The notification stated that anyone who desired to plant trees on such lands to create green credits could apply directly to the administrator, the Indian Council of Forestry Research and Education (ICFRE).

Green credits generated can be used by corporates for reporting under environmental, social, and governance indicators, or reported as part of their corporate social responsibility, it added.

“This is going to be disastrous,” Debadityo Sinha, the lead for climate and ecosystems at the Vidhi Centre for Legal Policy, told Carbon Pulse. “The rule is unscientific and completely ignores the ecological aspects of forests.”

“Referring to open forests, scrubland, and catchment areas as ‘degraded’ land parcels is vague and incentivising industrial-scale plantations in such areas will irreversibly alter soil quality, replace local biodiversity, and might be disastrous for local ecosystem services,” Sinha posted on social media platform X.

MISGUIDED

The news comes just a week after a paper published in the journal Science found that “misguided” tree-planting initiatives globally are major drivers of biodiversity loss – primarily in Africa, but also in other biodiversity hotspots such as India and Brazil.

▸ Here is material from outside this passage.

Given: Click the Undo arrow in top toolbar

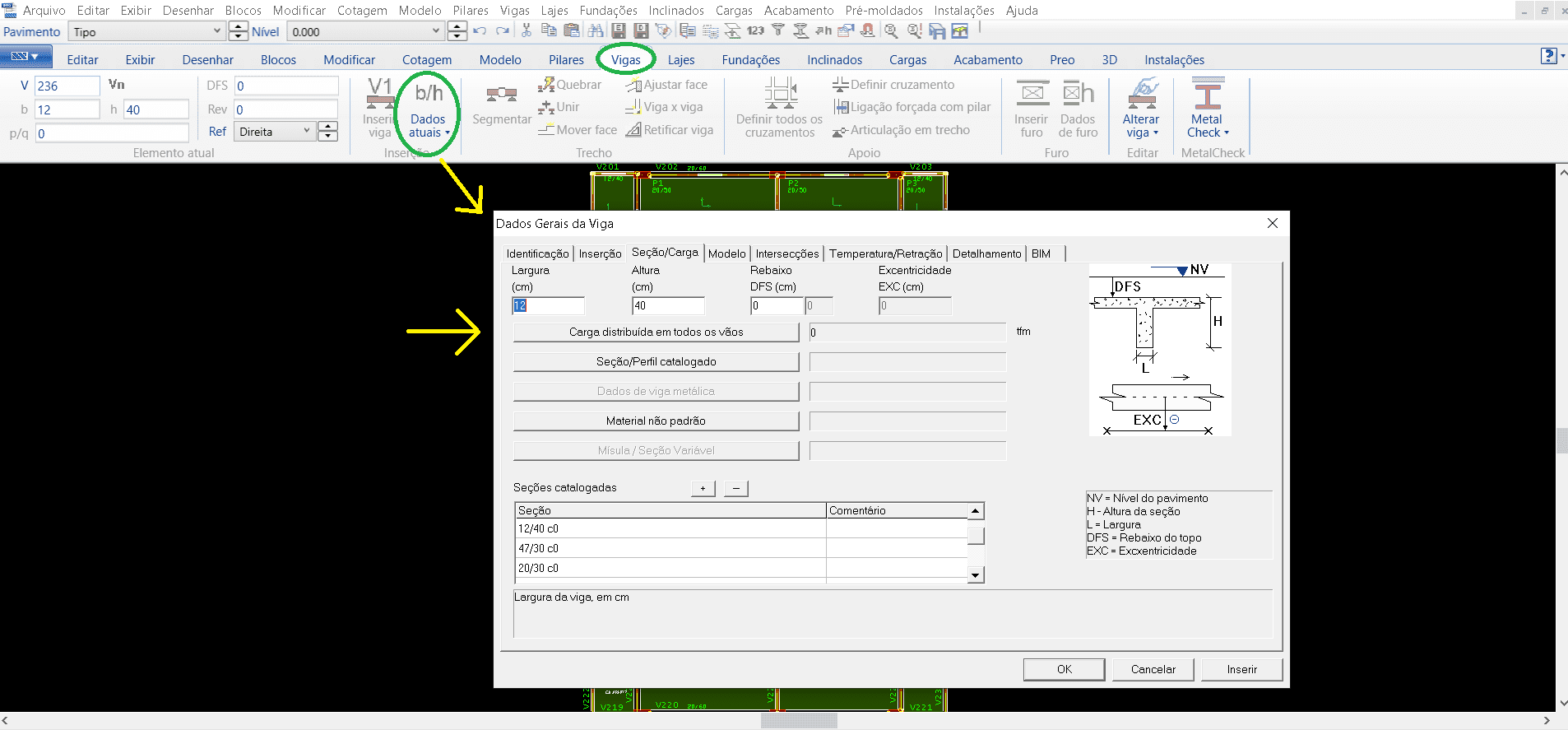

Sinha said that such plantation drives previously undertaken by the states in dry areas have caused loss of local flora and fauna and, in some cases, has also led to droughts and soil erosion.

He added that grasslands, which are part of the forest floor, play the most important role in carbon sequestration by storing one-third of terrestrial carbon stock with more than 90% of it in roots and soil organic carbon.

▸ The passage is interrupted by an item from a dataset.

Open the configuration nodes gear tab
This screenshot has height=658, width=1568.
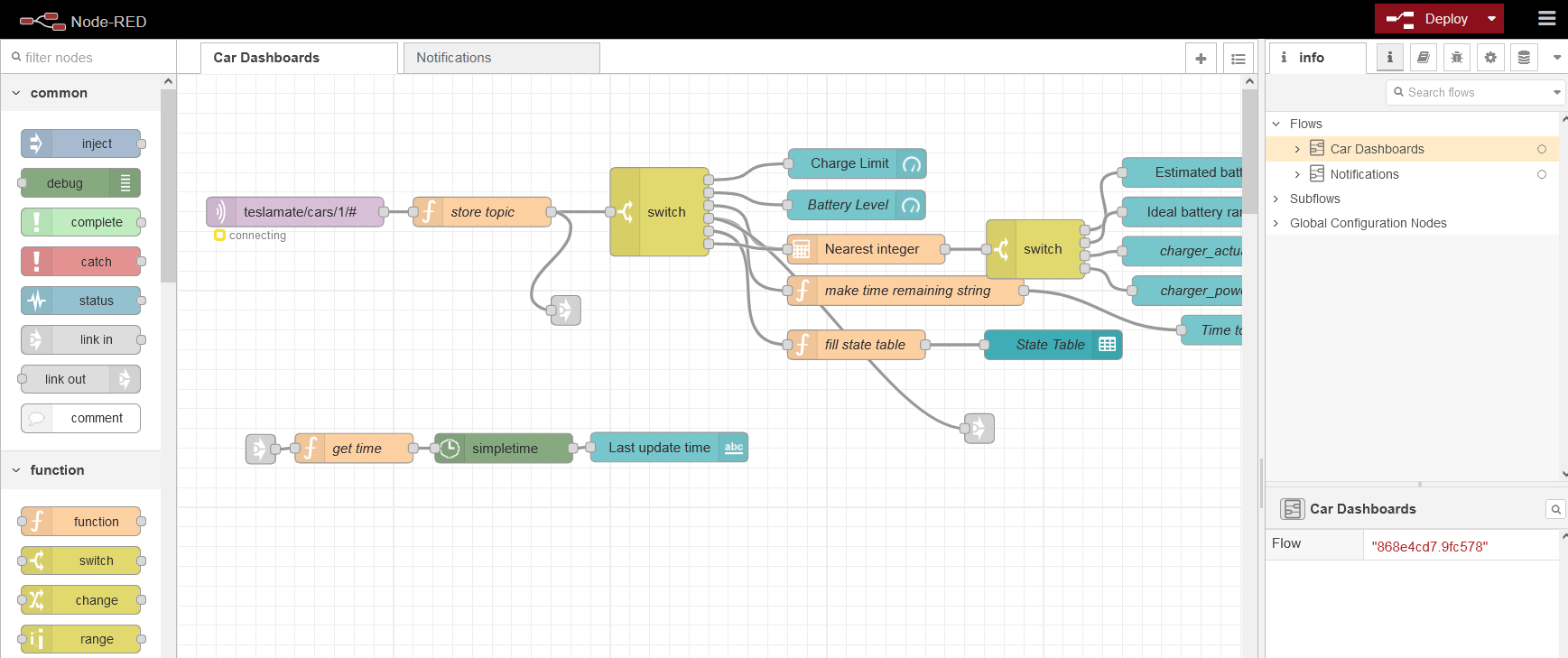(x=1490, y=58)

“Why can’t the ministry identify degraded grasslands and scrub forests, and undertake ecological restoration instead of focussing purely on tree plantations which can actually be alien to the local ecosystem?” said Sinha.

Experts believe that such mass plantation exercises are highly unsustainable and might not benefit the local communities in the long run.

DEATH KNELL

Another expert, Abi Tamim Vanak, director at the Centre for Policy Design at Ashoka Trust for Research in Ecology and the Environment (ATREE), took to social media to express his disappointment.

The tree plantation programme will be a “death knell” for savannas and other open natural ecosystems impacted, and the government should reconsider its decision, he said.

The government notification stated that the green credits will be calculated at the rate of one credit per tree grown, subject to minimum density of 1,100 trees per hectare, based on local silvi-climatic and soil conditions.

But in a recent article, Vanak said that a standardised recommendation of planting 100-1,000 trees per hectare is “unreasonably high” for sub-humid, semi-arid, and arid regions of the country.

Research has indicated that in semi-arid areas, a moderate tree density of less than 100 per hectare yields optimal benefits for water recharge, he wrote.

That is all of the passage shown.